Dwie starsze panie z Mełgiewskiej deklarują, że, owszem, podoba się, choć tylko rano i w środku tygodnia, kiedy ludzi mniej, bo człowiek się nie gubi w tłumie i ryku głośników. Ale wolą targowisko.
– Europa, pani, ten eleklerek, nie?.. – klient z Turystycznej wygląda na dumnego. Spełnione marzenie o cywilizacji. Wózek duży, zakupy tanie. Papier toaletowy, proszek z promocji, chleb, bułki, kurczak, sałata, cukier, mąka i kiełbasa z tych tańszych. Pod parasolami supermarketowego ogródka trzy wystrojone kobiety plotkują o teściowych i wychowywaniu dzieci: kawa, papieros, jak na snobistycznym deptaku.
– Ludzie, rozwalę to wszystko! Takie chamstwo! – w obsłudze klienta scena wcale nieeuropejska. Mieszkaniec Lublina jest mocno rozsierdzony. Kupił doniczkę z rośliną. Na półce była nazwa paproć i cena 6,60 zł. W kasie zapłacił 19,90 zł. Kasjerka skierowała go do reklamacji w punkcie obsługi.
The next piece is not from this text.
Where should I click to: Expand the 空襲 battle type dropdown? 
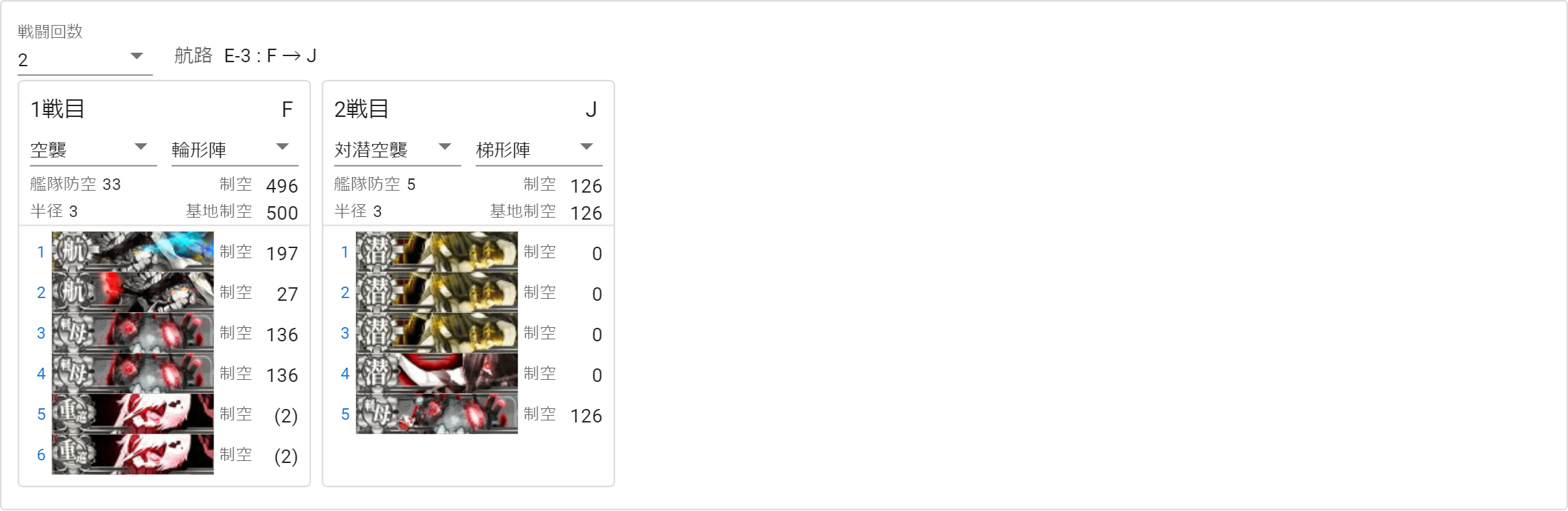[x=93, y=149]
Tu się okazało, że to nie paproć, tylko drobnolistny fikus, że ktoś przestawił doniczkę...
Prawdziwy handel odbywa się tylko w weekendy. Ten Leclerc pracuje także w niedziele.
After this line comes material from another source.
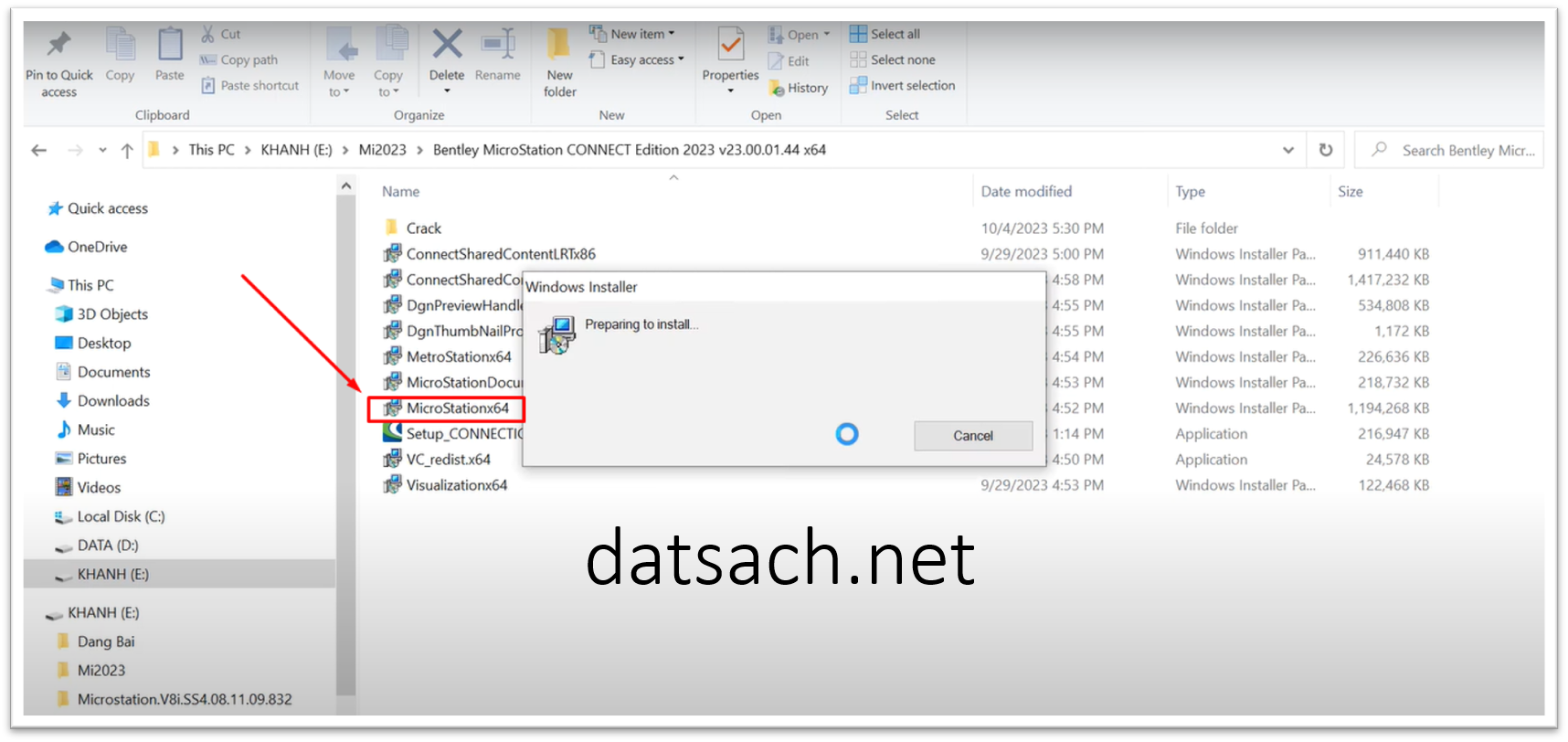Click Select all in the ribbon
Screen dimensions: 1568x742
[x=885, y=34]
– Wybieraliśmy miejsce ze względu na klienta – mówi Wawerek. – W zasięgu naszej obsługi leżą Tatary, Kalina, Abramowice, Wólka, Łęczna, Świdnik. Jesteśmy przygotowani na obsługę turystów wyprawiających się na Pojezierze Łęczyńsko-Włodawskie. Mam nadzieję, że docenią komfort, jaki im zapewniamy, także w możliwościach komunikacyjnych. Łatwo dojechać, łatwo zaparkować, łatwo wyjechać.
Komfort kosztuje. 4 mln zł Turistdis wyłożył na budowę układu komunikacyjnego Mełgiewska –Turystyczna.
Może być duży i łysy, ale nie mumia
W pierwszym dniu pracy Leclerka ochrona przyłapała na kradzieży 10 osób. Najbardziej obłowił się mężczyzna, który „zapomniał” zapłacić 250 zł za kosmetyki.
– Według naszego savoir vivre’u nie mówimy o złodziejach, ale o nieuczciwych klientach – mówi Dariusz Paradowski, szef ochroniarzy. Nie mówimy też, że ukradł, lecz że zapomniał zapłacić.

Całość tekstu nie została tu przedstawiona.